(Stored dataset items)
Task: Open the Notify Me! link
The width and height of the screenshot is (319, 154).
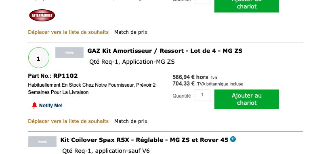Action: (50, 106)
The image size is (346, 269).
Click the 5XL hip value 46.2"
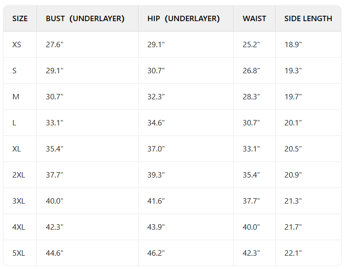tap(156, 253)
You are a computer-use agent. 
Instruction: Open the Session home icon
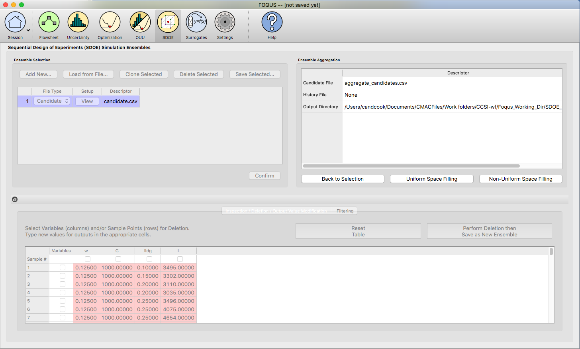pyautogui.click(x=15, y=22)
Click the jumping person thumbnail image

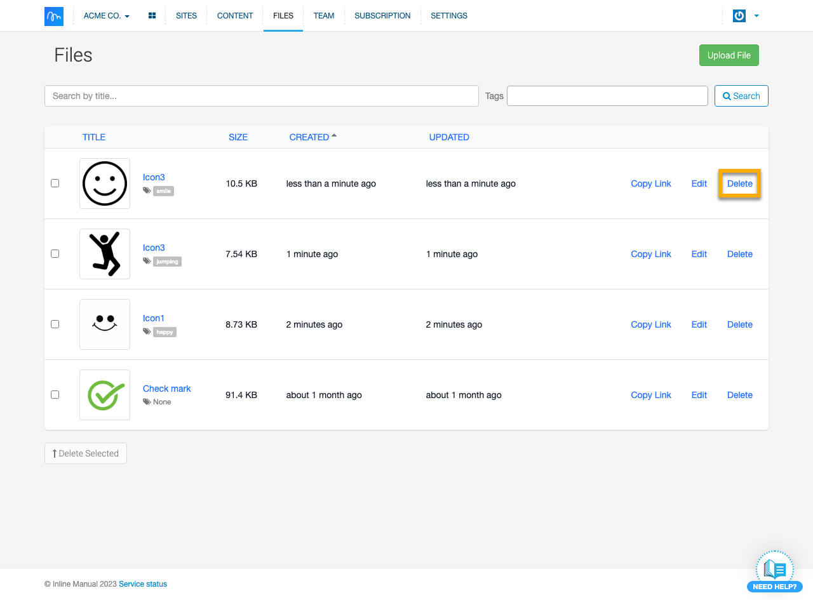pyautogui.click(x=105, y=254)
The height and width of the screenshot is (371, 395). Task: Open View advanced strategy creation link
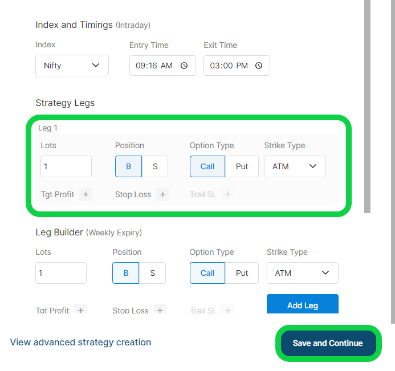pyautogui.click(x=80, y=343)
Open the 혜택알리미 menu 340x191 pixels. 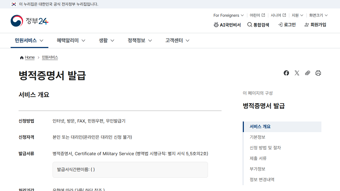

* _EXERCISE DESCRIPTION_: The required output is every line from the one containing "You are a computer-use agent." through the last line of the data above, restated exactly and without pictures.

* _ANSWER_:
You are a computer-use agent. 
Instruction: Open the Session home icon
pyautogui.click(x=15, y=22)
Click the jumping person thumbnail image

pyautogui.click(x=105, y=254)
The height and width of the screenshot is (371, 395). Task: Open View advanced strategy creation link
pyautogui.click(x=80, y=343)
Open the 혜택알리미 menu 340x191 pixels. 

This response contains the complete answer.